══ Extracted data ══

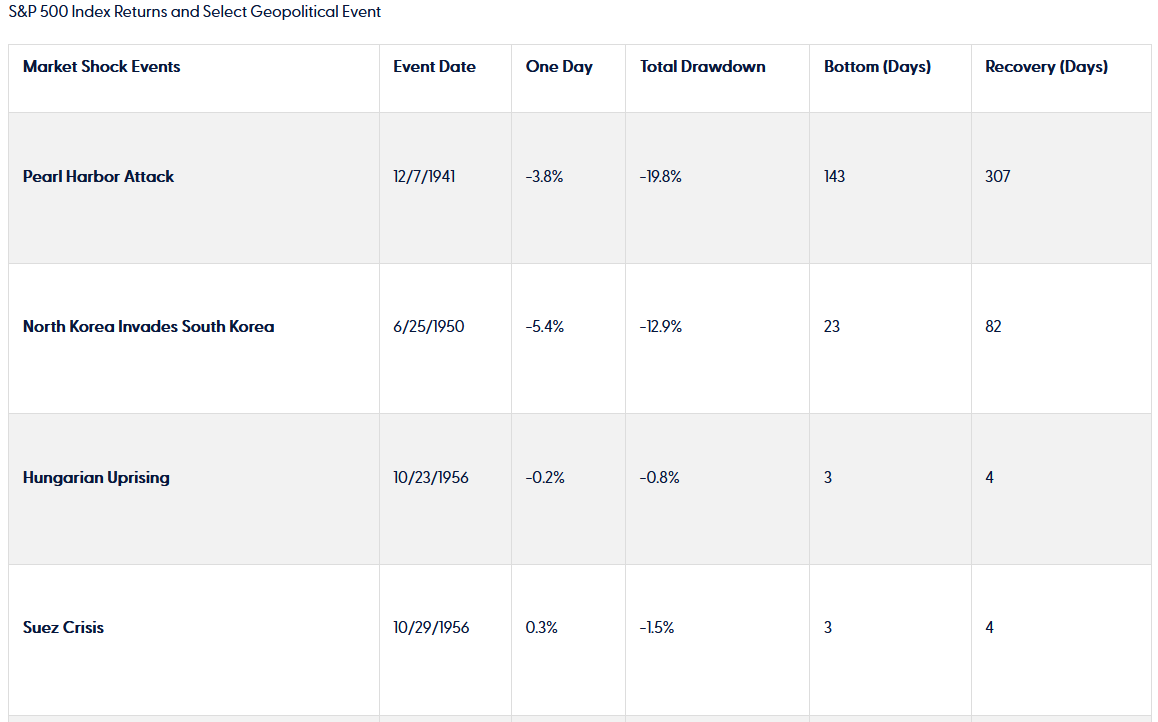
Task: Click the 6/25/1950 event date cell
Action: [428, 327]
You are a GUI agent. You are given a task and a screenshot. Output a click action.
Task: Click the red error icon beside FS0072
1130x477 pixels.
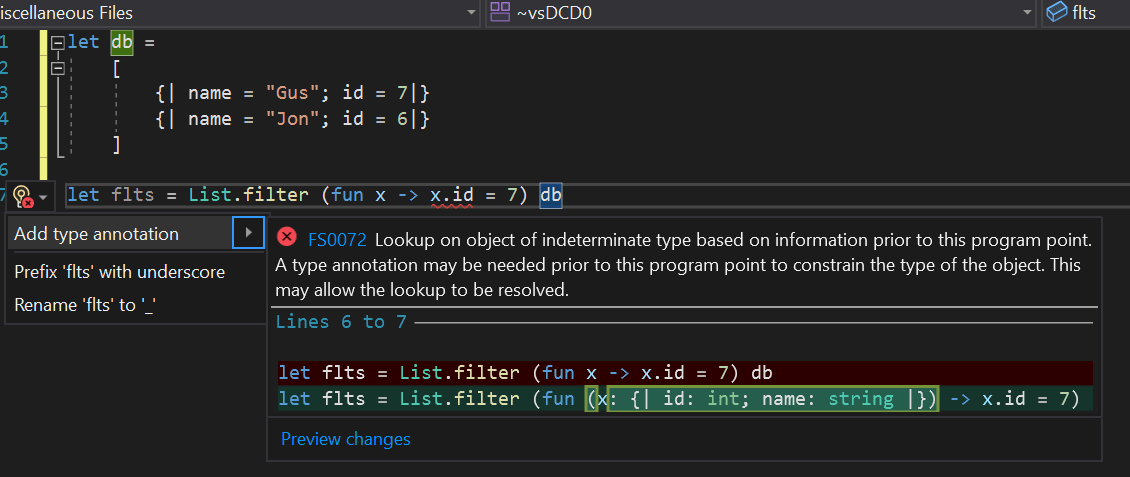point(287,236)
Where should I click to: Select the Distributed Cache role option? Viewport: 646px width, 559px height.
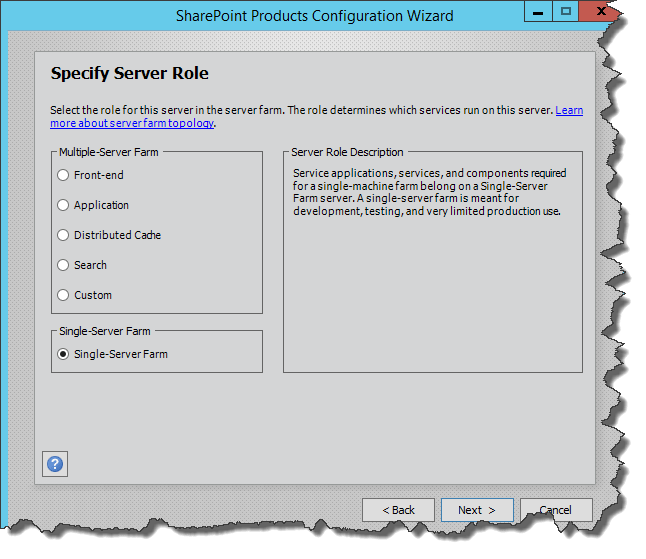(64, 235)
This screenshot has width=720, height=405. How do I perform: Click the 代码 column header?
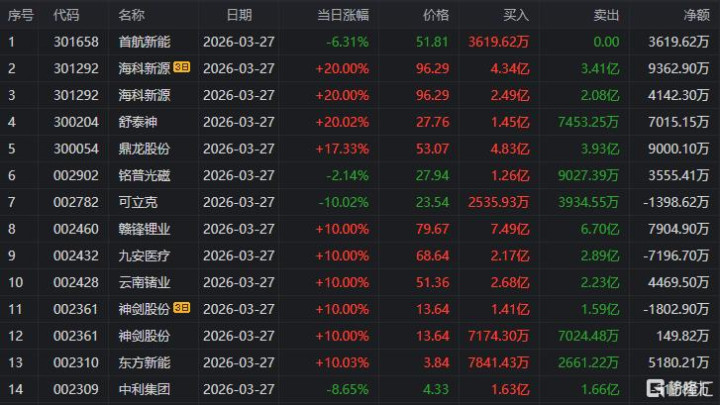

═══

--- Exercise instructions ---
Set the pictures aside and restate word for word only the lines from the line containing "Where should I" through the end of the entries above, both included.

--- Your response ---
Where should I click to: Select the Distributed Cache role option? Viewport: 646px width, 559px height.
(64, 235)
This screenshot has width=720, height=405. How do I perform: Click the 代码 column header?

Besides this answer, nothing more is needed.